On the surface, the U.S. government shutdown, caused by Washington gridlock, looks to be causing little immediate economic damage even as the country approaches a deadline where it could default on its debt. Chief U.S. economist at JPMorgan Michael Feroli estimates that each week the government is shut down the annualized growth rate of real GDP will fall about 0.12% quarterly. Yet the stock market, up slightly over the past two weeks, has shrugged this off.

However, the final findings of a St. Louis Fed report, preliminarily released in January but recently published in its entirety on the division’s website, inadvertently raise another issue. The study shows that U.S. firms are holding four times as much cash as in 1995 and 11 times as much as they were holding in 1979. After adjusting for economic growth and inflation by considering asset growth as well, cash on corporate balance sheets doubled between 2000 and 2010.

MORE: Default would be catastrophic for big banks

Sanchez and Yurdagül looked at several reasons why companies might be keeping cash: Did research and development spending decline?
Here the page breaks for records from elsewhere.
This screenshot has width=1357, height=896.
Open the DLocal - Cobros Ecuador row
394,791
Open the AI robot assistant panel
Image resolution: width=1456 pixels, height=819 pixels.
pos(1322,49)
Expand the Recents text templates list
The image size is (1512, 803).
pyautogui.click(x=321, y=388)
Is the tax burden associated with repatriating foreign earnings too great? Did companies stop spending on human capital? Or has overall policy uncertainty started to take its toll?

It was this last factor that was among the most important. To come to the conclusion, the duo tracked the total cash holdings vs. something called the “Economic Policy Uncertainty Index.” This index aggregated the frequency of news articles discussing policy-related economic uncertainty, upcoming expirations of tax code provisions, and economists’ disagreement over predicting economic statistics.

“There are several episodes where the two variables [policy-related economic uncertainty and the ratio between cash and assets] move in the same direction, in particular between 2008 and 2010,” the report says.

“The results suggest that some of these factors — namely, R&D expenditures and cash-flow uncertainty — … stop short of keeping up with the rise in the cash-to-asset ratio that occurred after the mid-2000s.”

MORE: Government shutdown’s biggest villain? Pride.

Non-financial U.S. businesses are sitting on over $1.8 trillion in liquid securities, according to the Federal Reserve. What might happen if they started spending this money?

“Political gridlock is one of the reasons for the muted recovery. Once you have confidence, people start borrowing money and investing in the future,” Fortress principal Mike Novogratz recently told Fortune.

It’s not a perfect comparison, but consider this. The Congressional Budget Office says that the 2009 $800 billion stimulus package created up to 3.6 million new jobs. Similar to public-sector spending, overall corporate spending can have a multiplier effect. Every $1 added to the economy is recycled several times to create something much more than one-plus-one. If you believe the private sector is more efficient than the government, the number of jobs created might be a higher number still.

The current number of unemployed people in the country is 11.3 million, as reported by the Bureau of Labor Statistics. Even if corporations spent just a fraction of the cash on their balance sheets, there is a good chance this number could be dramatically reduced.